ABSTRACT

Transfer learning refers to the problem of learning and transferring knowledge from a source domain to a new target domain. It has been successfully applied to solve a wide variety of real-world problems. However, due to the difference in data distribution between the source and target domains, existing explanation techniques cannot be readily applied to interpret the transfer learning models. In other words, the key challenge here is how to provide the explanation for the predictive model in the target domain using the information obtained from the source domain (e.g., the influence of examples, relevance of features).
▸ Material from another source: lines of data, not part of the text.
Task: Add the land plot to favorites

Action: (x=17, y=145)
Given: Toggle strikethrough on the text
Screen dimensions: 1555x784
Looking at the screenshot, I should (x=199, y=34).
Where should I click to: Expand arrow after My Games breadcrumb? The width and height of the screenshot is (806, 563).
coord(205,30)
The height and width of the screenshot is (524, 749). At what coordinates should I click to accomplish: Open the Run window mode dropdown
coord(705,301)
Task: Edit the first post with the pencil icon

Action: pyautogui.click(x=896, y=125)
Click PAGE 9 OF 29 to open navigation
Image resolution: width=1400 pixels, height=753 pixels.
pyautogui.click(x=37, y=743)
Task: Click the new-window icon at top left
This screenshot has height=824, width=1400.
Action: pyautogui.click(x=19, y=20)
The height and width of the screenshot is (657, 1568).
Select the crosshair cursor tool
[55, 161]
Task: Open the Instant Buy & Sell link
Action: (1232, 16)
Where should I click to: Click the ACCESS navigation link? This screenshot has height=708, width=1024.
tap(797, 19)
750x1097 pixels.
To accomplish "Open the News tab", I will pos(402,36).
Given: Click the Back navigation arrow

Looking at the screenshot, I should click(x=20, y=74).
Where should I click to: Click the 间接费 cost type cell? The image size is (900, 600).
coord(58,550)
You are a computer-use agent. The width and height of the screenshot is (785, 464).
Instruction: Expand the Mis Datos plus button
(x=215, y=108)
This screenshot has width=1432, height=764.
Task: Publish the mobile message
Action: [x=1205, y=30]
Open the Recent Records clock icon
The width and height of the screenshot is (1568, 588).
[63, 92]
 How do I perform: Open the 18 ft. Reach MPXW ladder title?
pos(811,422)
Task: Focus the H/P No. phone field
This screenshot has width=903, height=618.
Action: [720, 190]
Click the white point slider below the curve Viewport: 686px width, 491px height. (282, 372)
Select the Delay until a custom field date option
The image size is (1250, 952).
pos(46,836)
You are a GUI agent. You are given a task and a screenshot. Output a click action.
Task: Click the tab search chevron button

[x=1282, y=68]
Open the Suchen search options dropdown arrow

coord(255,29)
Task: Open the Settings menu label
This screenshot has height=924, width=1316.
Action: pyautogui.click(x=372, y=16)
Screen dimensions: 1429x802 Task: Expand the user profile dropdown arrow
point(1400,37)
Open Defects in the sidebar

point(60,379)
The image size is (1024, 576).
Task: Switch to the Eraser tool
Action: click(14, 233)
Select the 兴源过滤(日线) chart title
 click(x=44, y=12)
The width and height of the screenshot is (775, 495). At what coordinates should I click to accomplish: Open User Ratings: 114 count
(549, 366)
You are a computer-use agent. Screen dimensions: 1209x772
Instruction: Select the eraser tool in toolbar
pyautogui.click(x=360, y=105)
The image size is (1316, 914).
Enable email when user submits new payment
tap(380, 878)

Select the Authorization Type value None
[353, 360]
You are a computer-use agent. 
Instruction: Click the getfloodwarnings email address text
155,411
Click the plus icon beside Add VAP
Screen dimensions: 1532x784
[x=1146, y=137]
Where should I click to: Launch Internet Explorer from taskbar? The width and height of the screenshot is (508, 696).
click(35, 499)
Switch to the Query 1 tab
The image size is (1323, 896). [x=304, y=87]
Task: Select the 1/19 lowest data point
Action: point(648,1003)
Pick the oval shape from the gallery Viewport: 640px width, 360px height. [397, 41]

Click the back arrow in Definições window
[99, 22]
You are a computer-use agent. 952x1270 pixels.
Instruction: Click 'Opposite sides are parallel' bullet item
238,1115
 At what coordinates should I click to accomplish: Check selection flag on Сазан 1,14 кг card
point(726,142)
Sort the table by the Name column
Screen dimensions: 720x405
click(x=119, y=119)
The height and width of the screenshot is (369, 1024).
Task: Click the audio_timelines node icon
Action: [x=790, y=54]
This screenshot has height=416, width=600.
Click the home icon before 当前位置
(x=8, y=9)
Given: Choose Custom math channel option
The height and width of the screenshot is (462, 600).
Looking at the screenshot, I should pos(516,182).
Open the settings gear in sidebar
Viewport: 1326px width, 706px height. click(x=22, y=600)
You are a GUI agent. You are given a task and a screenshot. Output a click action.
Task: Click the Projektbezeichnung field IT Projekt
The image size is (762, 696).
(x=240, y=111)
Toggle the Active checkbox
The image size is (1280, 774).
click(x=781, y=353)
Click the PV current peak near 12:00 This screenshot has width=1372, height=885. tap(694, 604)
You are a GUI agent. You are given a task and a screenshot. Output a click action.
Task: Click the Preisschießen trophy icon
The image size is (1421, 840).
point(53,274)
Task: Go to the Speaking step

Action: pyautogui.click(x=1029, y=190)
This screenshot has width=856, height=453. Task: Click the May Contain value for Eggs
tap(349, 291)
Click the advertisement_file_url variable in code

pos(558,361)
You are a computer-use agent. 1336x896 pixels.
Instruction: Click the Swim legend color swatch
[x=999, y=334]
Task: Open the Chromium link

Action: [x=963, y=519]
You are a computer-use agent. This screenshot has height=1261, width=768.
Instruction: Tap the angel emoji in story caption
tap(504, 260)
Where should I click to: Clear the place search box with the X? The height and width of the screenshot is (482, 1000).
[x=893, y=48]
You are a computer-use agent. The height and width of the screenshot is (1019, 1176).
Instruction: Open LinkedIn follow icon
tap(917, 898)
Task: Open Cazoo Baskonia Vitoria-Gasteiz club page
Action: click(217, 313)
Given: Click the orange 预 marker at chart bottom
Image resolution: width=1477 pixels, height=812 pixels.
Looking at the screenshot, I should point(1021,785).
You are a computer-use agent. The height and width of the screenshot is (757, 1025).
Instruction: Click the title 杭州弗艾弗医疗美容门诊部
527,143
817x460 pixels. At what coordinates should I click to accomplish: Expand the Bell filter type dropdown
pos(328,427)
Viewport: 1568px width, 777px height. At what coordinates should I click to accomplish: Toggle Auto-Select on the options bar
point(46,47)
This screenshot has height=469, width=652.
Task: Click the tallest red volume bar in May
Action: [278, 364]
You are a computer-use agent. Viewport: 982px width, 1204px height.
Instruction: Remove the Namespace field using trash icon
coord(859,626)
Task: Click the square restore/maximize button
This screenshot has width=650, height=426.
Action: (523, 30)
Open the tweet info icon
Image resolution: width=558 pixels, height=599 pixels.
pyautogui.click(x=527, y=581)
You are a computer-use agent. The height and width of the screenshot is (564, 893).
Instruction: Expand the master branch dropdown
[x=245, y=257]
In this research, we propose an Explainable Transfer Learning framework that learns importance weights of the source domain examples with respect to the model in the target domain, identifies the relevant set of features in the feature space associated with the source domain and provides model explanations in terms of importance weights and relevant features. In our approach, we sample a mini-batch of examples from the source and target domains, perturb the source domain examples by a small weight and estimate its influence through performance on a set of labeled examples in the target domain. The key idea here is that source domain examples that are similar to those in the target domain need to be up-weighted. We propose an algorithm along with the analysis of the convergence and upper bound on the target domain risk. We demonstrate the effectiveness of the proposed algorithm through the analysis of both text and image data sets. We also explain the transfer learning models through simulated experiments and visualizations.